## THE TASK
What's wanted is a faithful retyping of every entry, pictures excluded.

## MATERIAL SHOWN
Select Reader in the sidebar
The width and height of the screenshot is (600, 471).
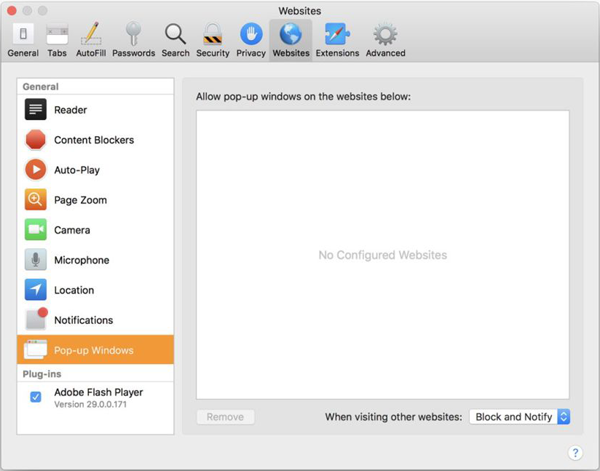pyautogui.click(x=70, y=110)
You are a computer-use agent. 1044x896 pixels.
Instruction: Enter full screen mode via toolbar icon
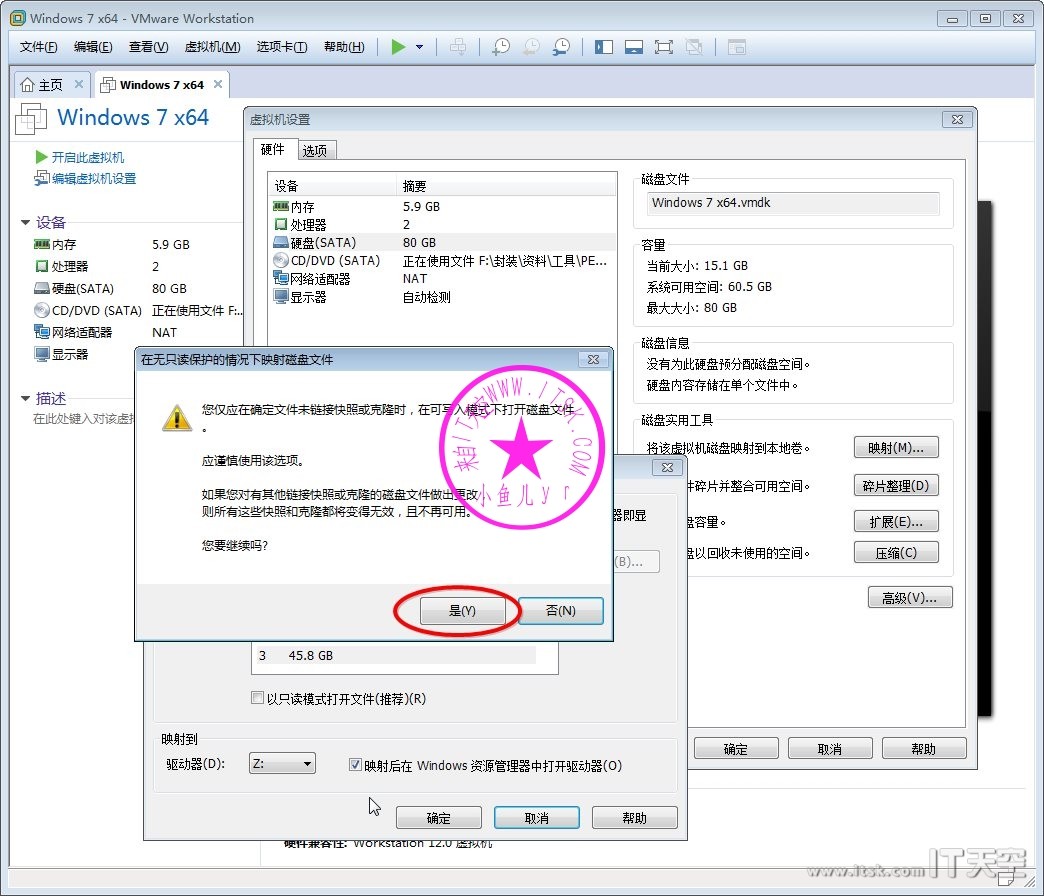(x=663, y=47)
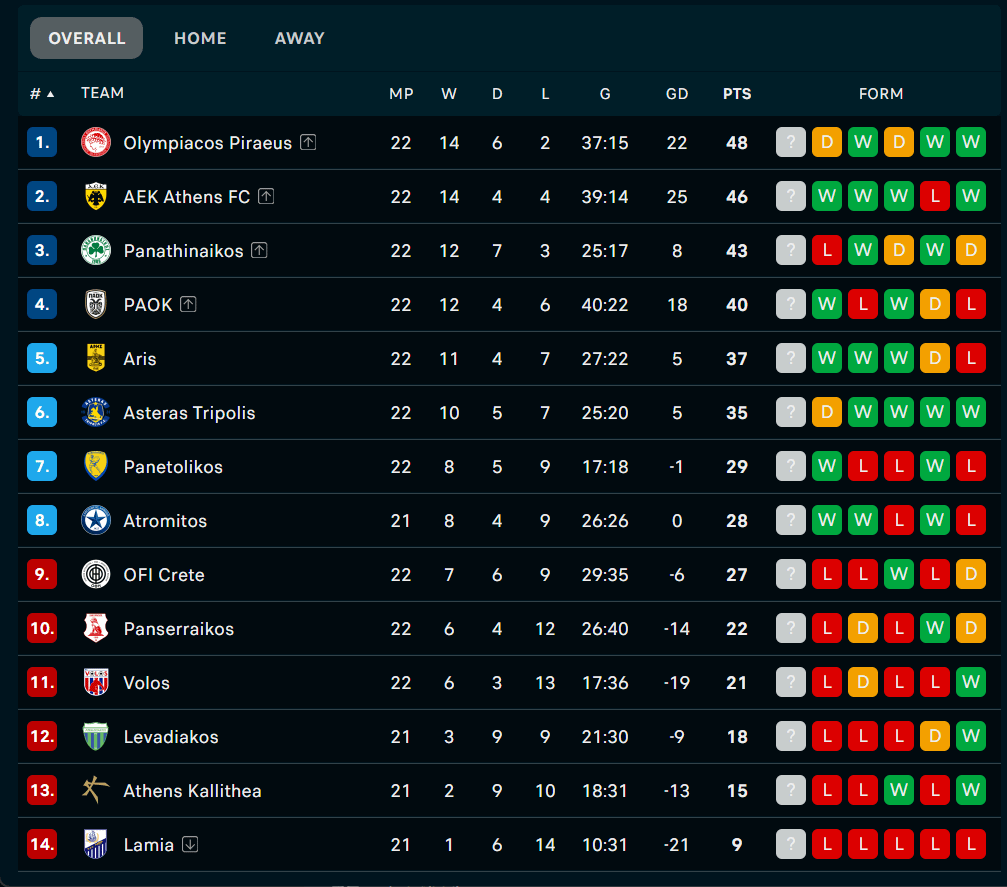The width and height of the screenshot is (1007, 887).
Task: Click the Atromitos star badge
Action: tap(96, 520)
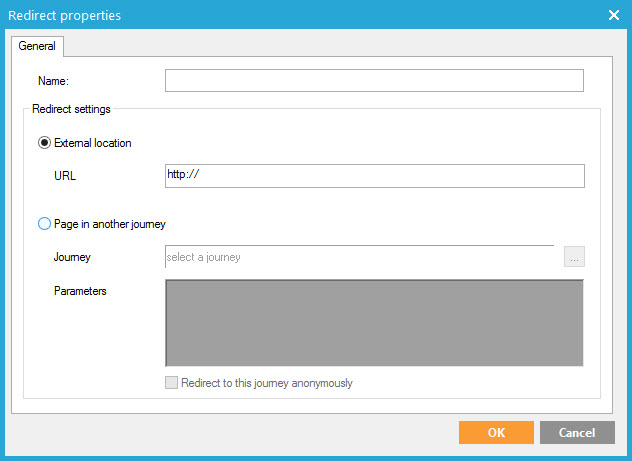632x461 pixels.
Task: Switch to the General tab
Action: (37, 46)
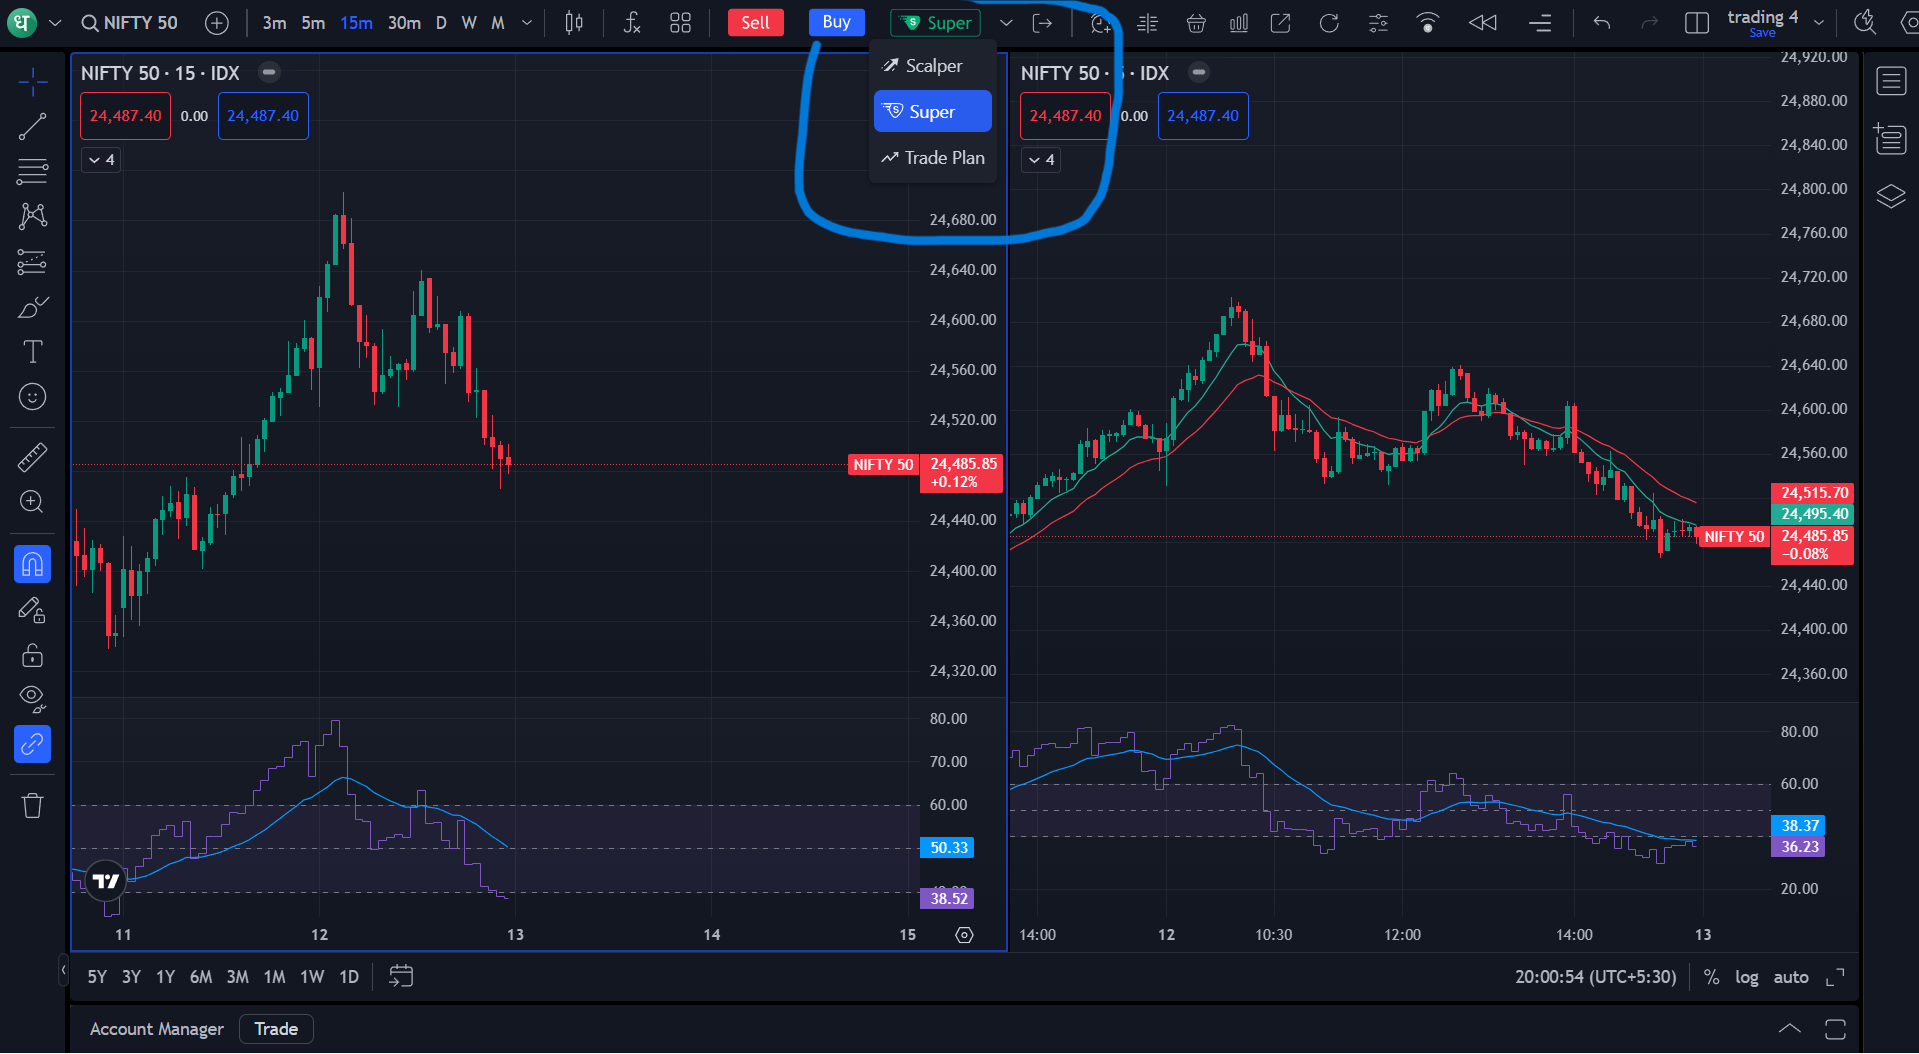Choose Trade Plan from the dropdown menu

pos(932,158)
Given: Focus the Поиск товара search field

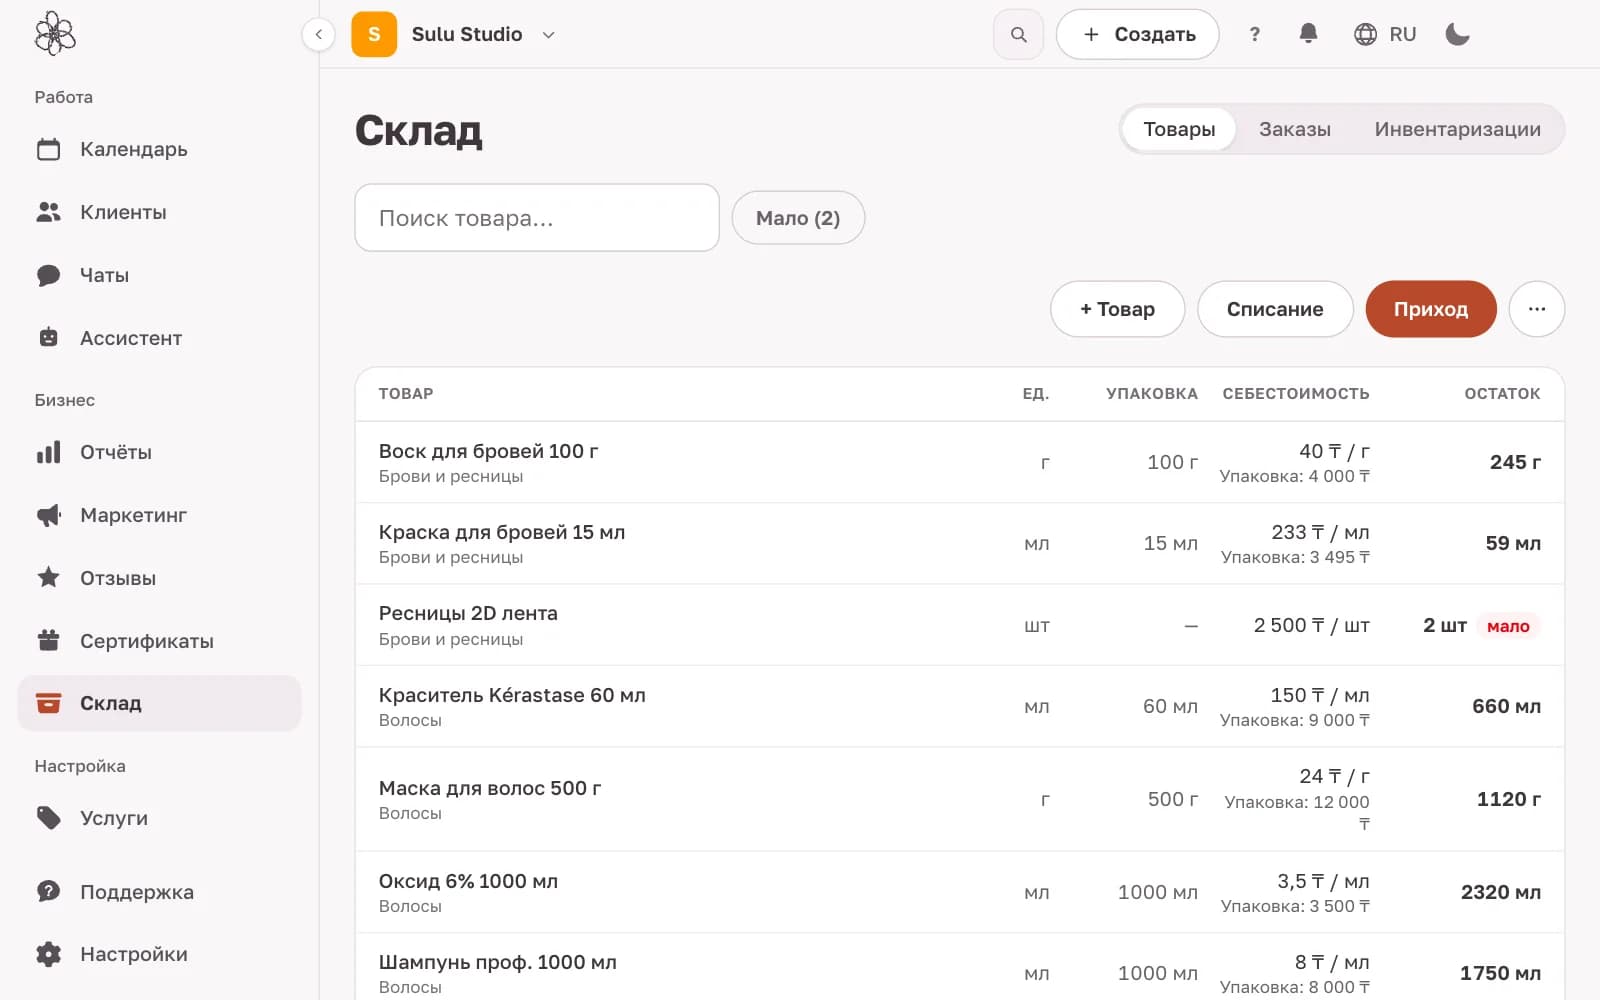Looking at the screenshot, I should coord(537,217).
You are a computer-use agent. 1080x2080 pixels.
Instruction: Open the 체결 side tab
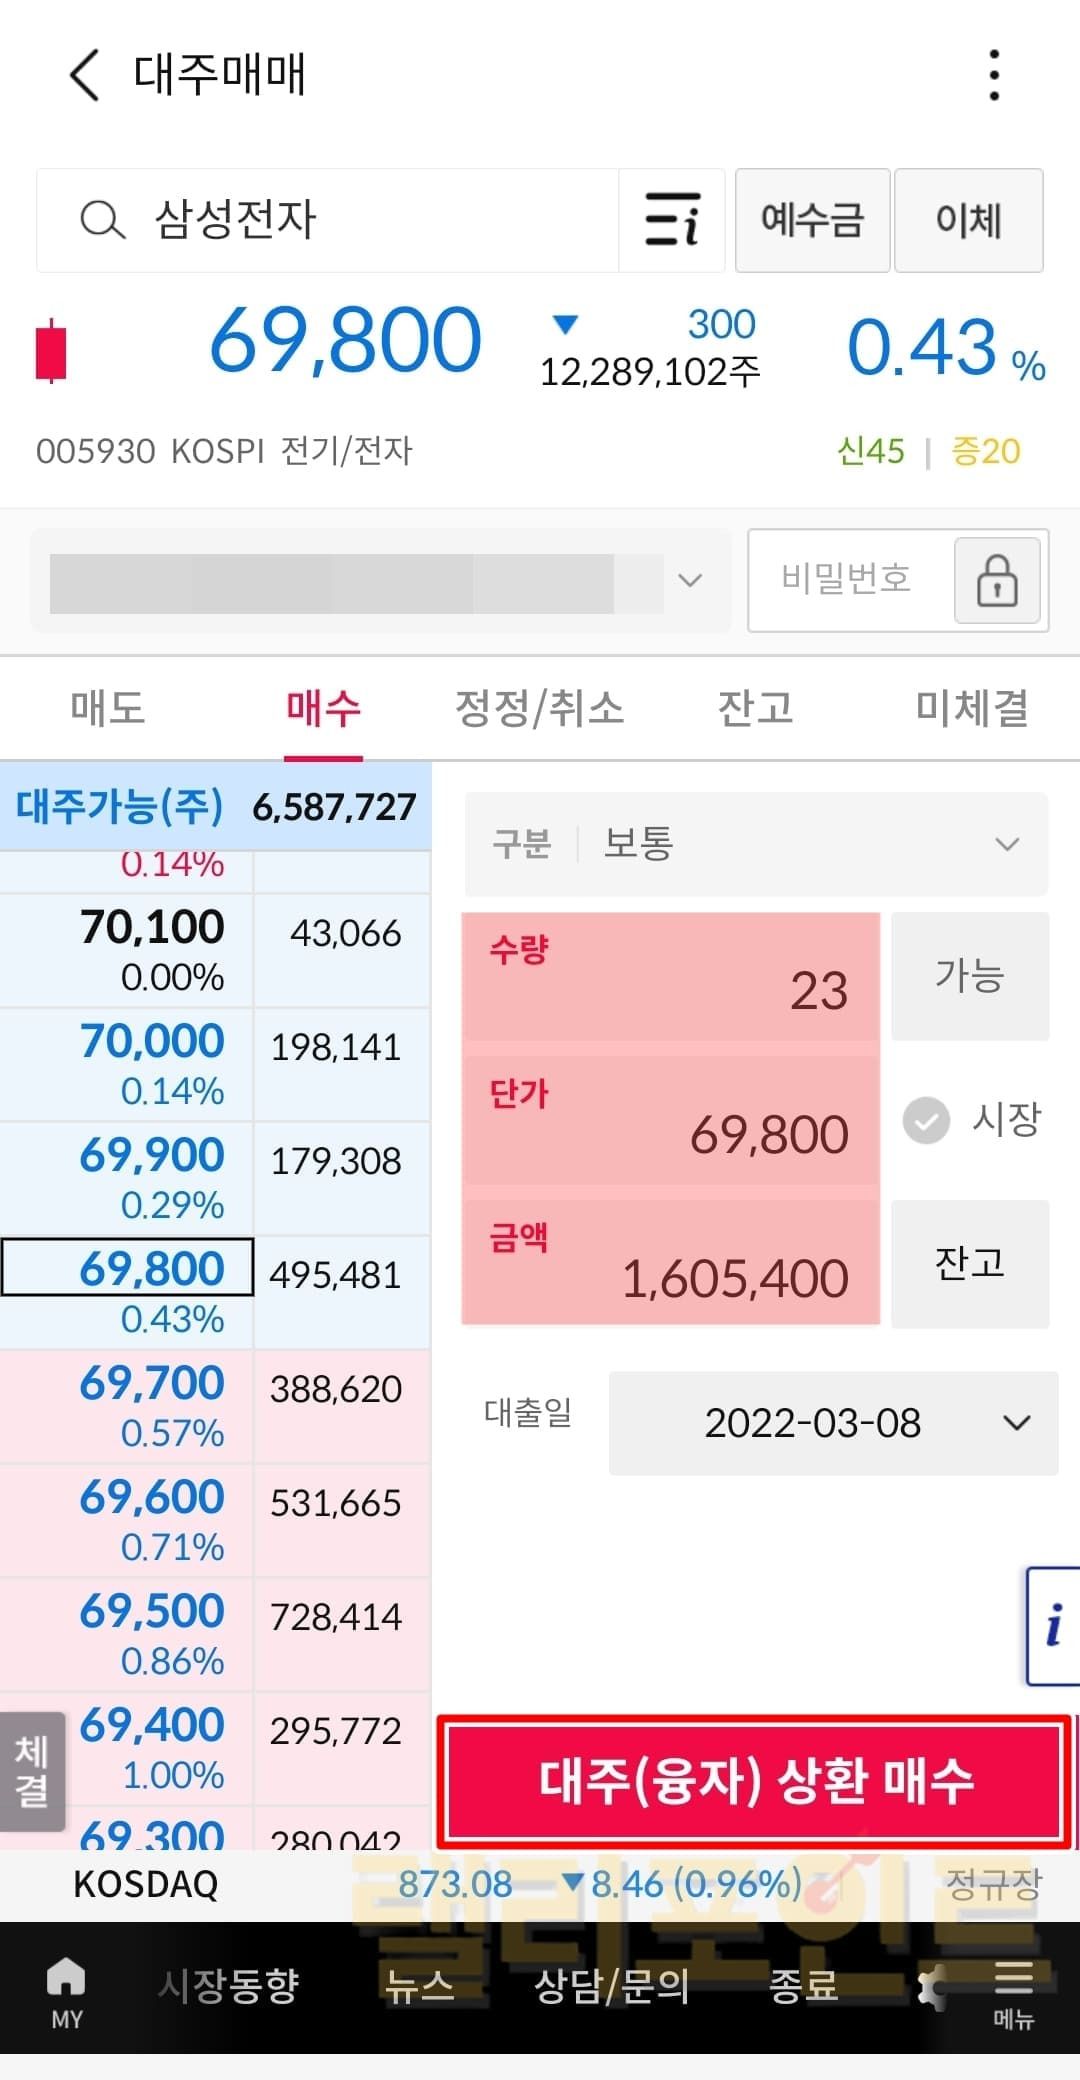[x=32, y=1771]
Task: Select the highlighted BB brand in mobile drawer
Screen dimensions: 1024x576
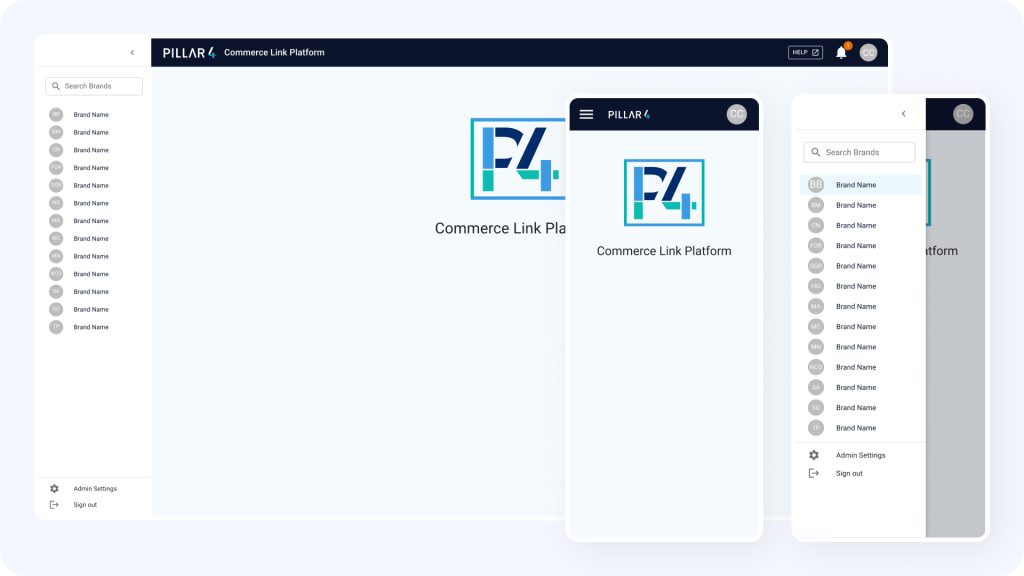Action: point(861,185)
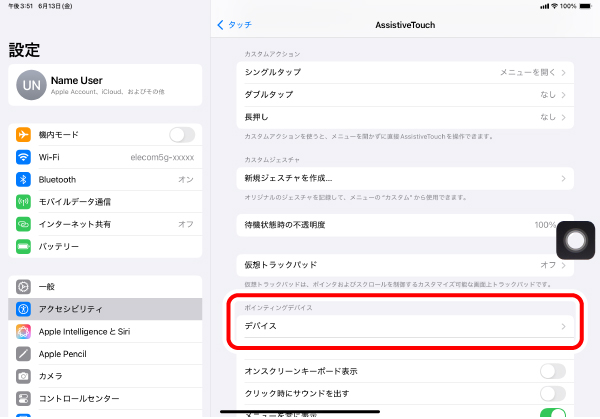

## EXPECTED ANSWER
Select Reader in the sidebar
The width and height of the screenshot is (600, 471).
pyautogui.click(x=70, y=110)
You are a computer-use agent. 1044x896 pixels.
Instruction: Enter full screen mode via toolbar icon
(x=663, y=47)
The width and height of the screenshot is (1007, 887).
Task: Click the Atromitos star badge
Action: tap(96, 520)
632x461 pixels.
Task: Switch to the General tab
Action: (37, 46)
Choose Trade Plan from the dropdown menu

pos(932,158)
Given: Focus the Поиск товара search field

Looking at the screenshot, I should coord(537,217).
You are a computer-use agent. 1080x2080 pixels.
Instruction: Open the 체결 side tab
[x=32, y=1771]
Task: Select the highlighted BB brand in mobile drawer
Screen dimensions: 1024x576
Action: point(861,185)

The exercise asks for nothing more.